How I reflect - action planning from Leanne Hughes' ConCon.
Doing beats thinking: notes mean nothing until they're turned into actions
I’ve got 12 pages of notes from 2 days with 50 Consultants. The last thing this good was Museum Leadership Masterclass in 2018, and that’s where i learnt how to turn session scribbles into actual outcomes.
Here’s the overview. I avoid jumping straight to actions and build in two intermediate steps:
During sessions, i catch all i can. Little sketches, quotes, etc.
The next day, I hold open-minded attention and go through my notes and just see what stands out to my mind, my heart and my gut.
Not overthinking - just grabbing from the buffet.
Not seduced by the charisma of the speaker, but by what’s in my pages.
Not thinking what it might mean, yet, just what’s seductive.
(Last weekend, i did this at the airport / on the plane after a 16km beach walk; for me, some fresh air helps to clear the static and hear the signal.)I look at what i noticed and ask myself what it means to me, right now and for my desired future.
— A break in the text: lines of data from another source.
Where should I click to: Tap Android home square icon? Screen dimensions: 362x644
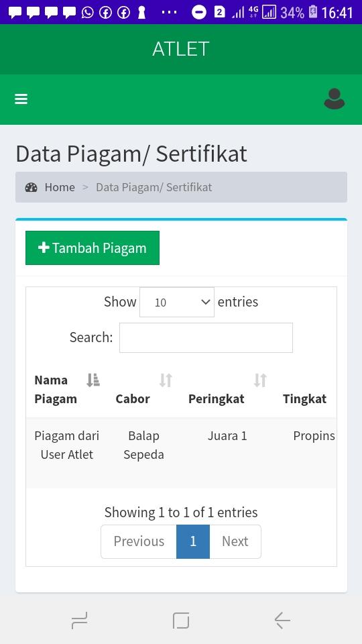(x=181, y=620)
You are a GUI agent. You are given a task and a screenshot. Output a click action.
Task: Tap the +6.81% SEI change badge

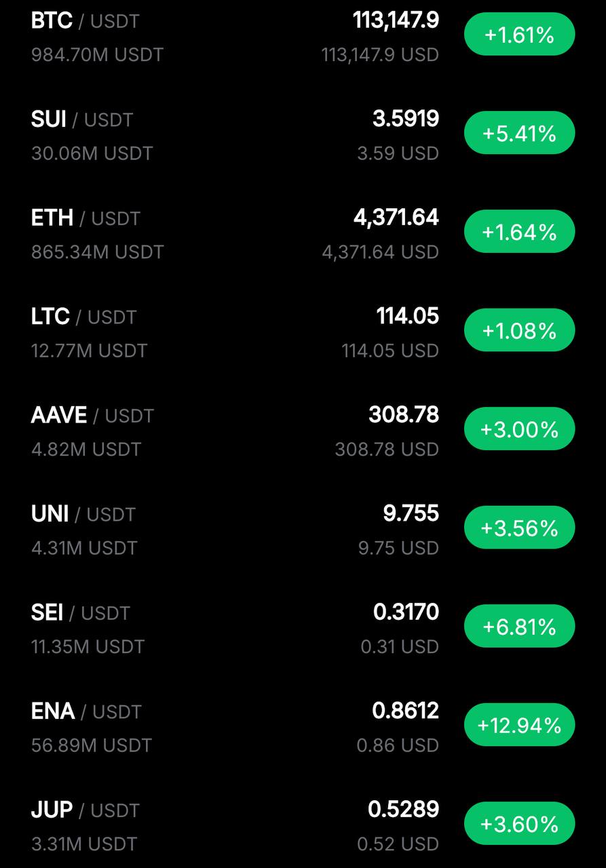tap(519, 627)
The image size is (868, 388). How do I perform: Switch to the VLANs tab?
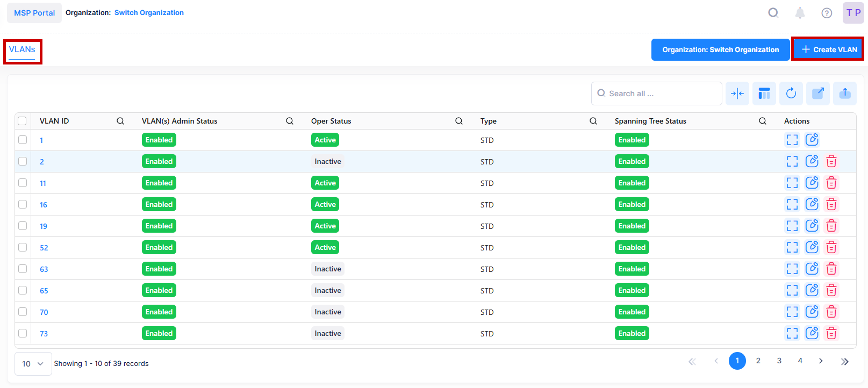click(22, 49)
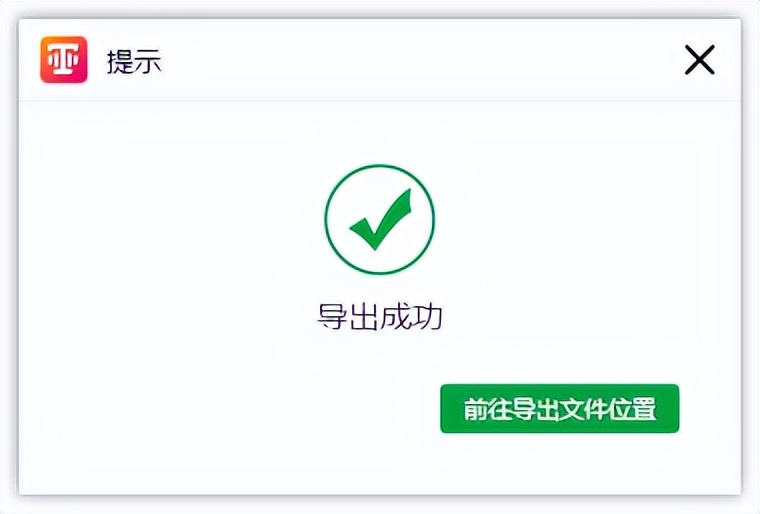Select the app icon beside 提示
The height and width of the screenshot is (514, 760).
(x=64, y=60)
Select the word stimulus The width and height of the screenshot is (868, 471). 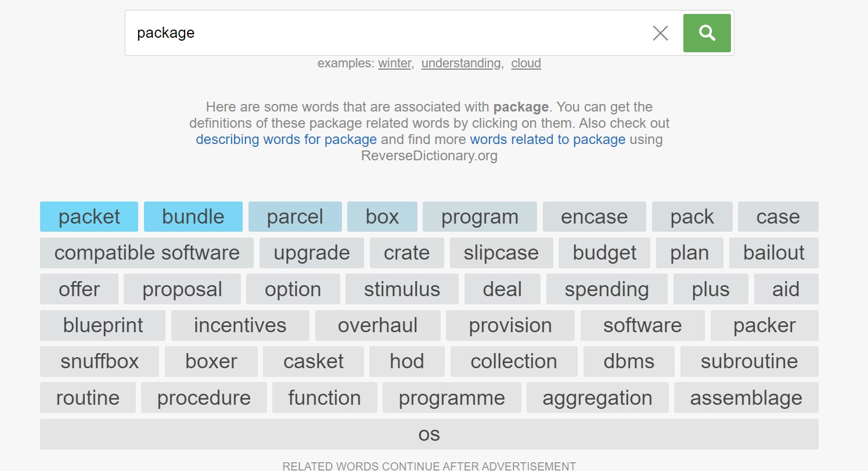(402, 289)
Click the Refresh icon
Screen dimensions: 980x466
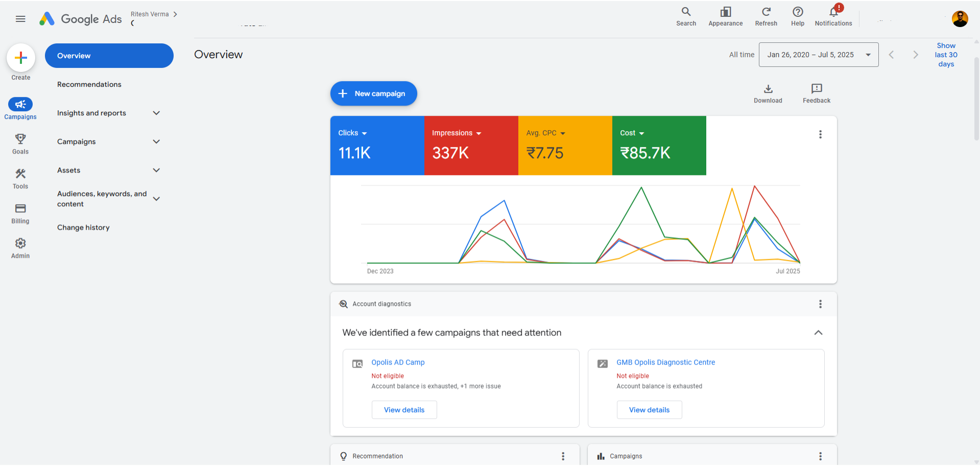(766, 12)
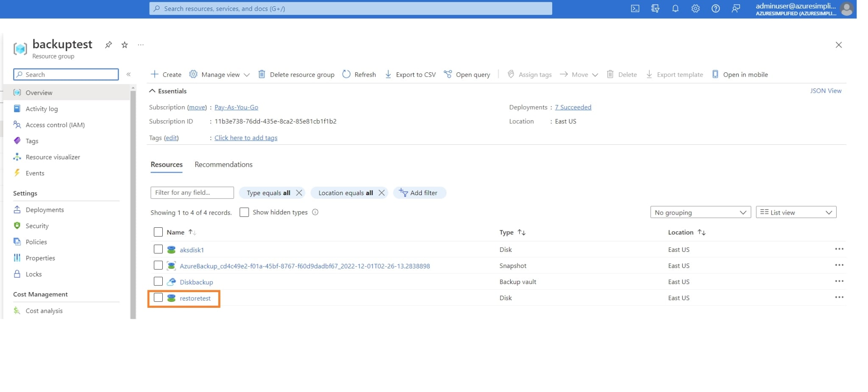Collapse the left navigation menu
The image size is (868, 392).
coord(128,75)
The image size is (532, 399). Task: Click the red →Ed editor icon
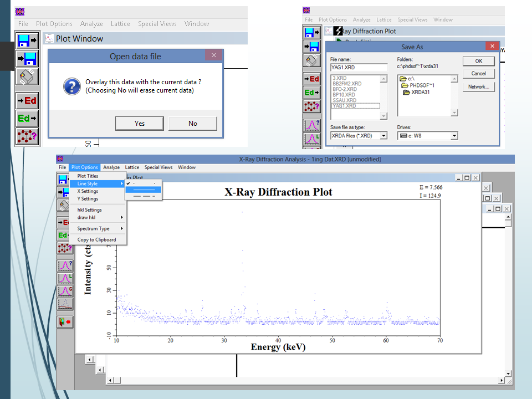[x=65, y=222]
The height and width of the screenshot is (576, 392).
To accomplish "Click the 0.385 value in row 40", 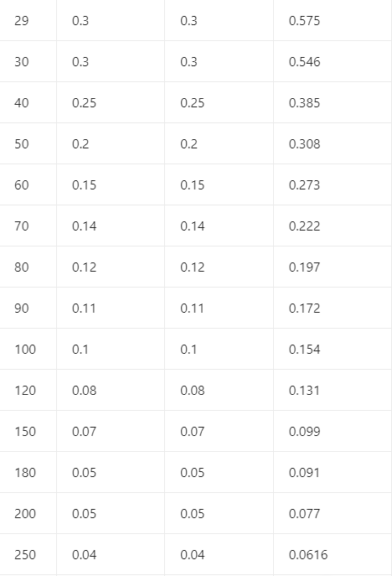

I do not go back over the full notes. It’s too overwhelming, and i trust the process of step 2.
Lastly, the next day, I turn those meanings into concrete actions. ‘Now, next and later’ is a good framework, as is ‘this week, this month, six months’.
The gaps are really important for me - in the first two my brain runs ahead of my gut, and as per Kahneman’s great book, i have to give my ‘slow thinking’ a chance to catch up. And the structure of step 4 matters because sometimes in the past i broke all the rules of habit formation and did a ‘1 January gym membership’ - flurry of actions, no staying power, failed in a month.
So for me this is what it looks like - i’ver taken 12 pages of notes through 2 intermediate steps and got to a table of actions. Some are little and I’ve already done (allocate recurring outreach and reflection times in my diary) and others i’ve just booked the half-day to do them.
Here’s a concrete example on the whiteboard:
One insight Leanne shared this week was ‘how you do the thing is the thing’. I love a whiteboard - the immediacy, the shaping of thought through space. It’s the one thing on my facilitation rider. Also, I believe that simple methods, actually implemented, beat any ‘Best Practice’ sitting on the bookshelf. (And my whiteboard sketches are reassuringly not polished AI.)
In my notebook from that 2018 Masterclass, there’s this ‘Step 2’ note:
Do the thing. I’m hitting publish now.






This is great Paul. I call it decompression space. When I've undergone substantial learning, I need a few days for it to fall into place. Agree totally with your approach.
I really like this scaffolding Paul, thanks for sharing.
And I need to get myself a whiteboard equivalent... those giant post-it flipchart pads, me thinks!